27 de diciembre de 2005
 

 

El dulce masoquismo de un festival

Víctor Manuel Domínguez, Lux Info Press

LA HABANA, Cuba - Diciembre (www.cubanet.org) - Los críticos de arte cubanos son los mejores del universo, pues en eso de mezclar una de cal y una de arena, de saber la justa medida para impedir que se les desplome encima el edificio de su intelectual trabajo, no hay quien les ponga un pie delante.

¡Qué habilidad para romper la pared de la censura con el martillo del elogio! ¡Cuánto vigor en darle fino a la cadena de los hechos, pero sin salpicar al mono que los provoca!

Hay que leer cuánta mesura, descontrol, incisividad y superficial manoteo al aire mostró el crítico Joel del Río en su artículo Fiesta para cinéfilos estoicos, publicado en el periódico Juventud Rebelde.

¡Qué rebelión irredenta contra lo mal hecho y dócil actitud de papagayo ciego en elogiar esfuerzos, calidades, propósitos y premoniciones de los pasados 27 festivales de cine latinoamericano de La Habana y de los que vendrán!

Sin dudas esto es una crítica de cataplasmas éticos, de curitas recicladas en la perestroika y cocimientos hervidos con la misma agua del único molino de la libertad de expresión que los reprime y enmarca.

Conmueve su arrojo cuando expresó, sobre el festival 27 "que ha sido un tiempo difícil, accidentado, casi estoico, para el cinéfilo que intenta disfrutar, aprender, crecer, o simplemente entretenerse lo más posible", luego de señalar que fue un período cuajado de filmes inmensos, dejándole al lector la oportunidad de inferir si estas calificadas peliculonas alcanzan este título por el metraje, la densidad del aburrimiento o el tamaño del desencanto o las satisfacciones.

Pero cuando le puso la tapa al pomo de las paradojas fue al señalar -a dos palabras de la defenestración y a una sílaba del encarcelamiento en su paranoia corrección de estilo y texto que deseaba "insistir en que ninguna de las ingentes dificultades afrontadas consigue menguar el proverbial carácter del evento en tanto absoluto éxito cultural", y por si acaso, se apresuró a señalar que "al igual que ha ocurrido en las 26 ediciones anteriores".

No hay dudas que del Río se desborda en su sagacidad crítica, en su cruzada redentora contra actores, seriales, escenógrafos, guionistas y cuanto artista intente ser creador más allá de la censura oficial y las dificultades materiales. Sin embargo, esbozadas por él en otros y en este comentario.

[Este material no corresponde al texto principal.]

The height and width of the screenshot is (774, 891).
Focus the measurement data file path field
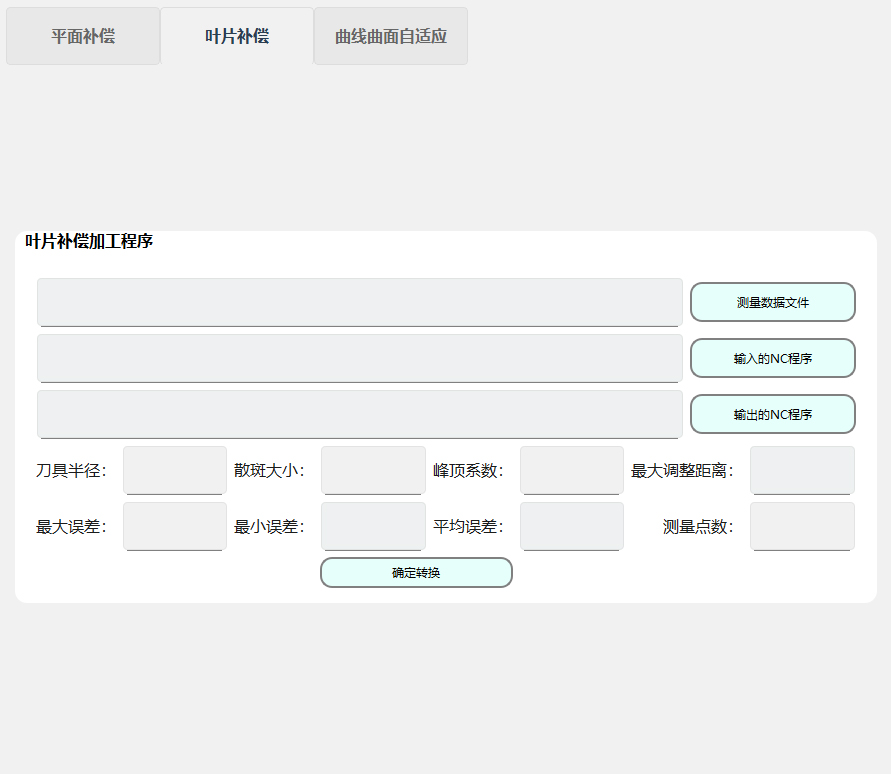[360, 302]
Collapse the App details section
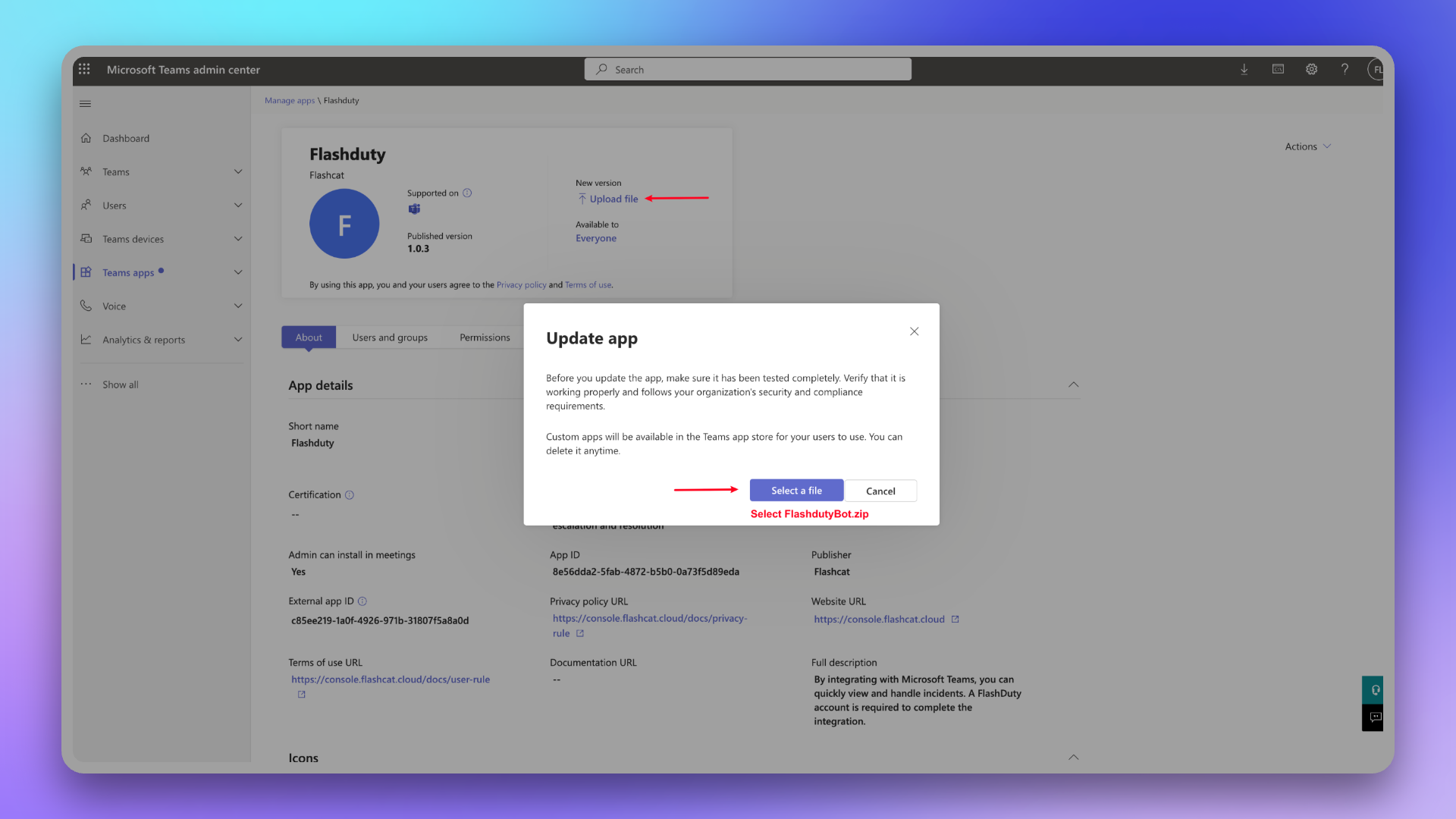This screenshot has width=1456, height=819. (x=1073, y=385)
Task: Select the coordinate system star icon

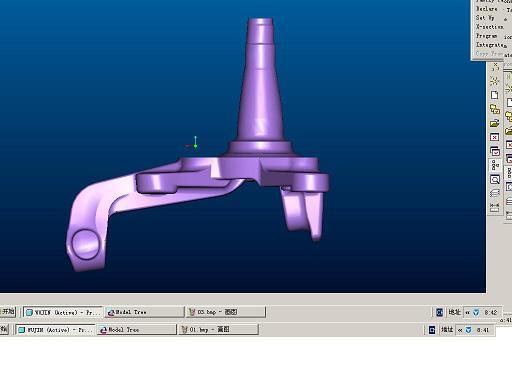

En uno de los arranques líricos y más sonados rescates de innovación crítica emprendidos por el escribidor, se encuentra el clásico del cine cubano "si los proyectores y los equipos de audio padecen de obsolescencia tecnológica", que hizo quitarme los espejuelos, tomar agua, consultar seis diccionarios y acudir a Mayeya la criticona, quien tradujo lúcida y terminante, como buena licenciada de solar: "Son unos trastos viejos, inservibles, en fin, ¡una basura!"

Y todo ese despliegue de cultura lo regaló el especialista antes de señalar el agónico deambular de los cinéfilos cubanos esperando encontrar un timbiriche abierto donde comer algo, amén de que los productores, exhibidores o directores prometen un título, y luego simplemente lo retiran, o lo mandan fuera de tiempo, o exigen la estipulación de un solo paso, o dos, de sus películas.

Pero lo que sí resulta de película, de filme de acción y suspenso con escenas de melodrama y diálogos de comedia, fue su aseveración de que "en dos décadas y media ha habido numerosas alteraciones e irregularidades -también ocurren, con algunos matices diferentes en Cannes, Venecia, Nueva Delhi y Mar del Plata- (...) pero lo de este año ha superado, hasta hoy, los estándares anteriores de error e inestabilidad", para más adelante insistir en que el festival es "uno de los más relevantes eventos culturales con que contamos, como no paramos de afirmar, con razón, todos los periodistas que promocionamos el evento".

¡Ahí sí que le cayó comején al piano! ¿Se peina o se hace papelillos este señor que afirma que uno de los más relevantes eventos culturales de la nación se ha convertido, este año, en un auténtico calvario, en un recordista del error y la inestabilidad impuesto por los anteriores?

Pero que no se alarme el lector, en este toma y daca del criterio, en el morder y soplar de las palabras de acuerdo hacia quienes o hacia qué vayan dirigidas las diatribas o los elogios, se cuece el nivel de apreciación cultural de los cubanos.

No importa que un evento sea un desastre en el orden organizativo o deje mucho que desear en la calidad artística. Lo importante es mezclar estos conceptos con "la calidad, afectuosa, extraordinaria, activa participación de muchísima gente", en la consolidación y reencuentro con El dulce masoquismo de un festival.